Start of Exercise material

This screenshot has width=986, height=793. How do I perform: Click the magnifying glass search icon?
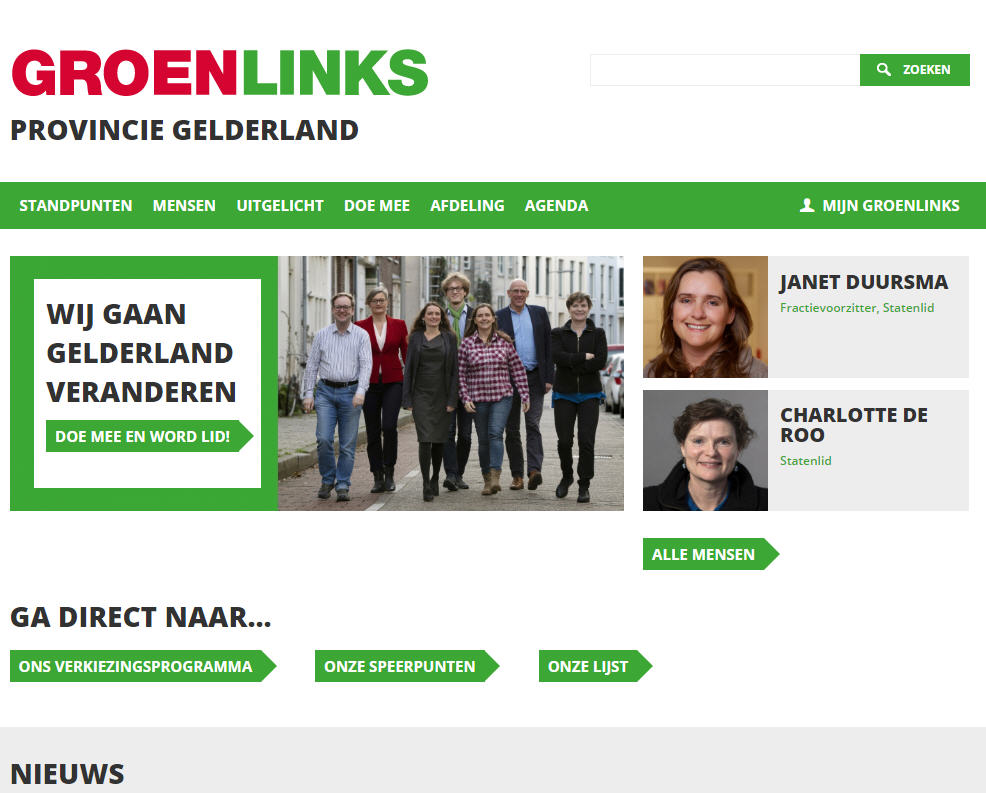click(x=884, y=69)
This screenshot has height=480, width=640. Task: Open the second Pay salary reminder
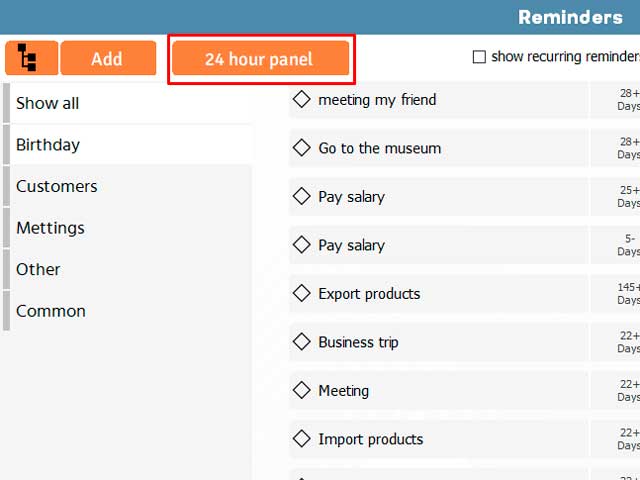tap(439, 245)
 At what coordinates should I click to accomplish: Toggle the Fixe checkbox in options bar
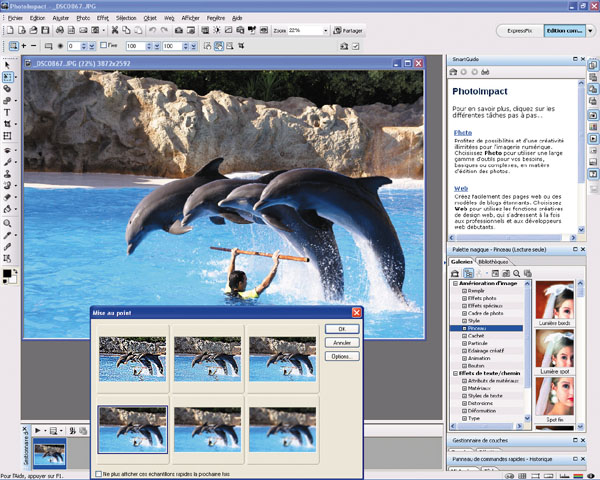[x=103, y=46]
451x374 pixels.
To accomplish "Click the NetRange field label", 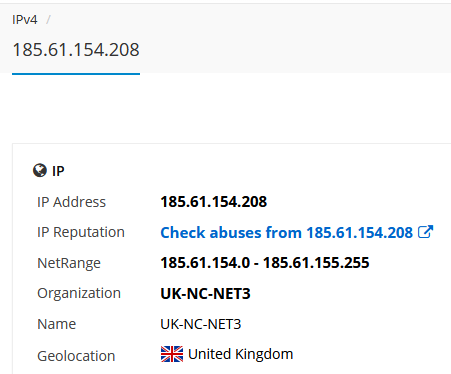I will [69, 263].
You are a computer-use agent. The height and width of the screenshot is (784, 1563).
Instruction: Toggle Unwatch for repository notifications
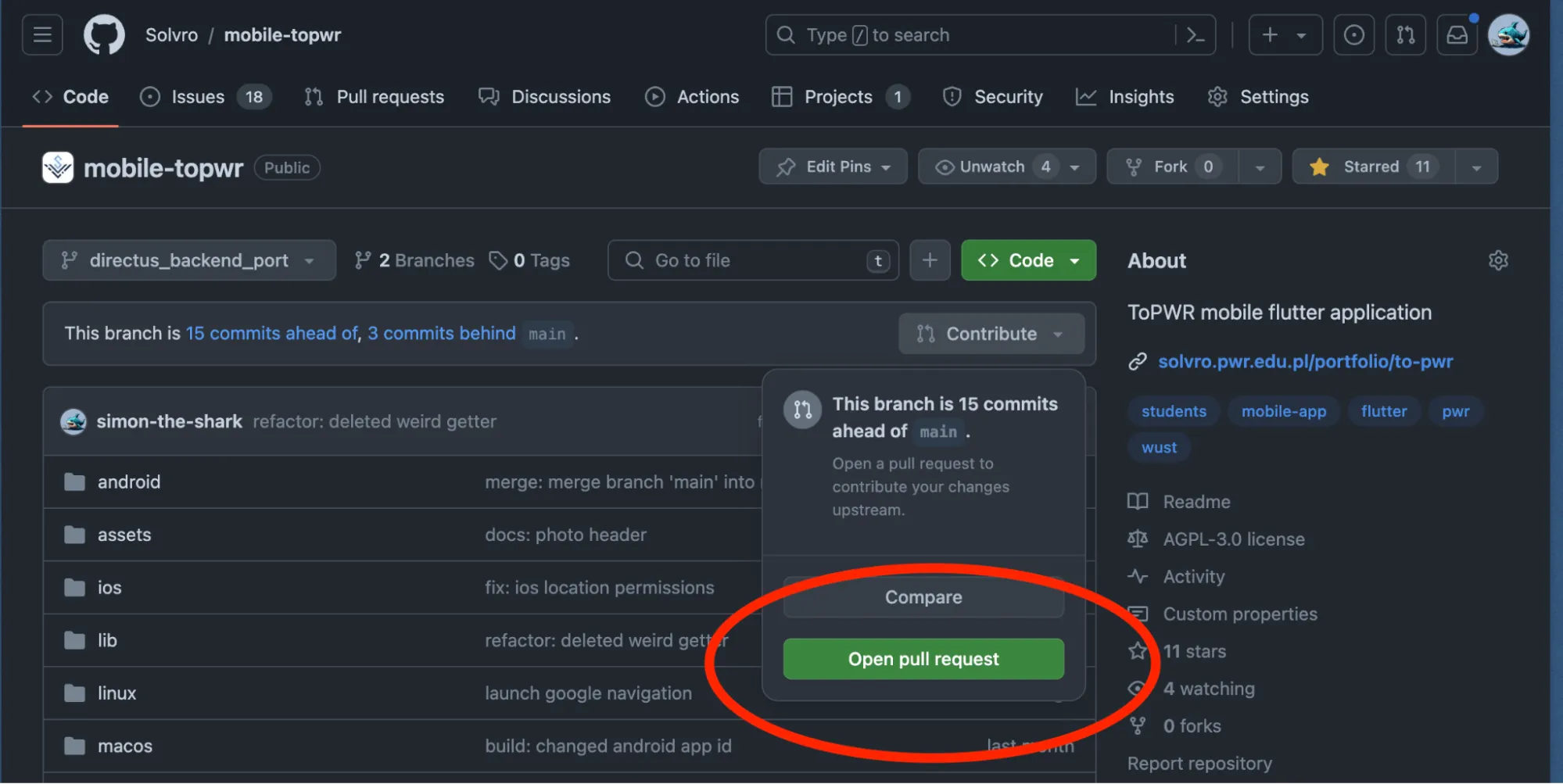991,166
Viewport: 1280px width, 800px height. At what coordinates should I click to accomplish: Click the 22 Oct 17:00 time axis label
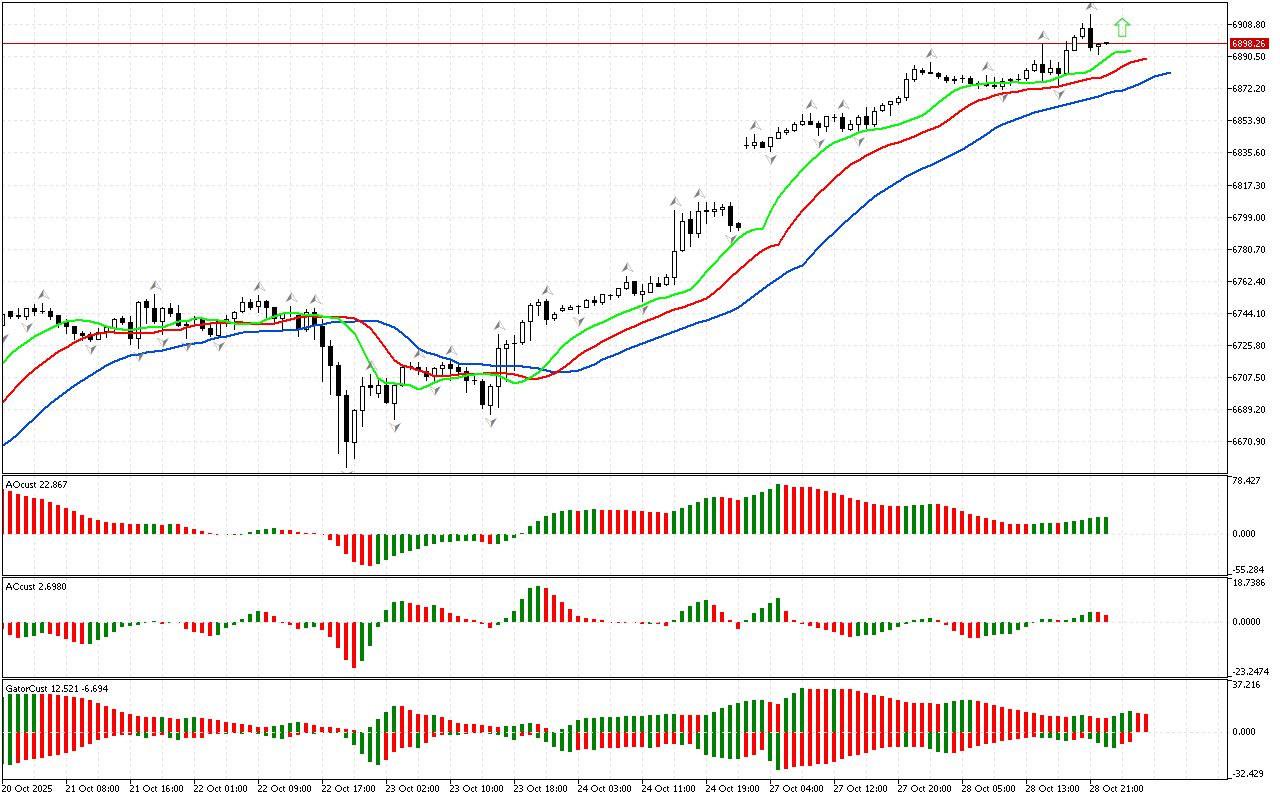coord(349,789)
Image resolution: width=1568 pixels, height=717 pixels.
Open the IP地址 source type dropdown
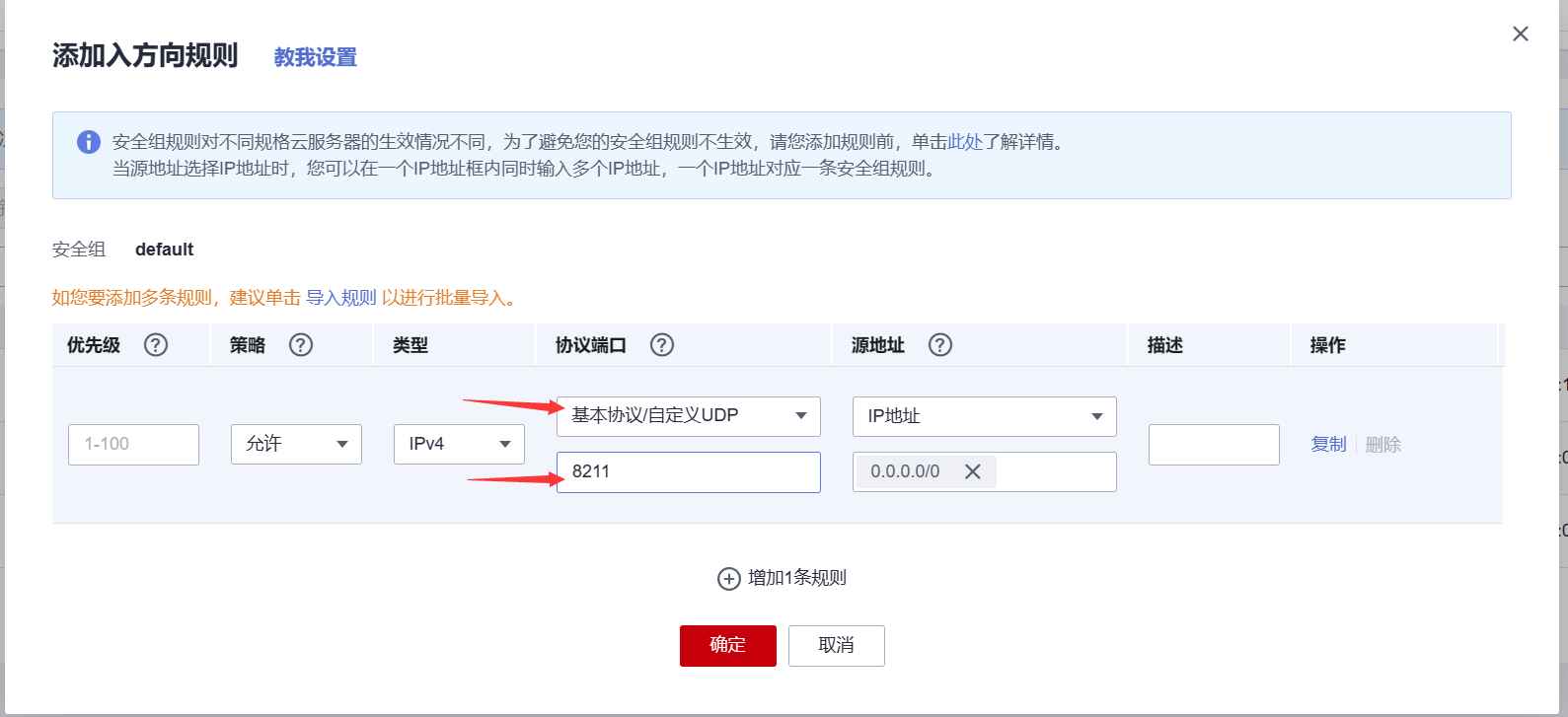(x=984, y=416)
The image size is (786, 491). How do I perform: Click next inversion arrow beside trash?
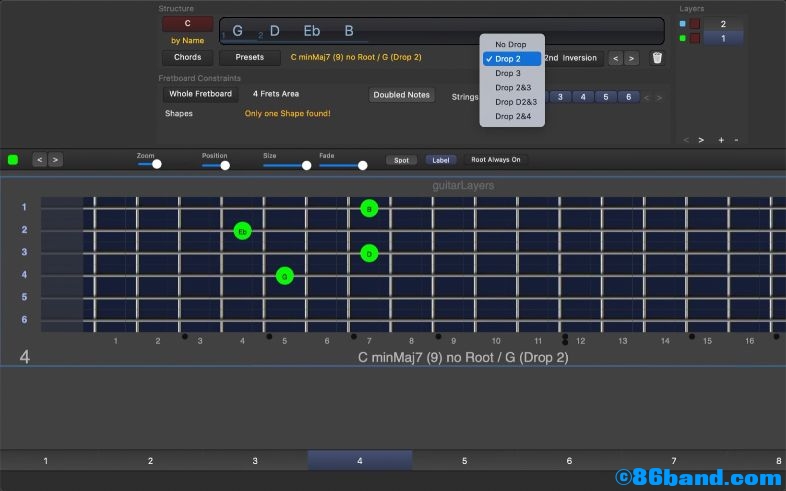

End of Exercise material

**Exercise brief:**
Only lines from the one holding "Open the IP地址 source type dropdown" through the last line of the entries above are wanted, both ends included, each retyped exactly; no pictures.

**Your response:**
Open the IP地址 source type dropdown
(x=984, y=416)
The image size is (786, 491). How do I perform: Click next inversion arrow beside trash?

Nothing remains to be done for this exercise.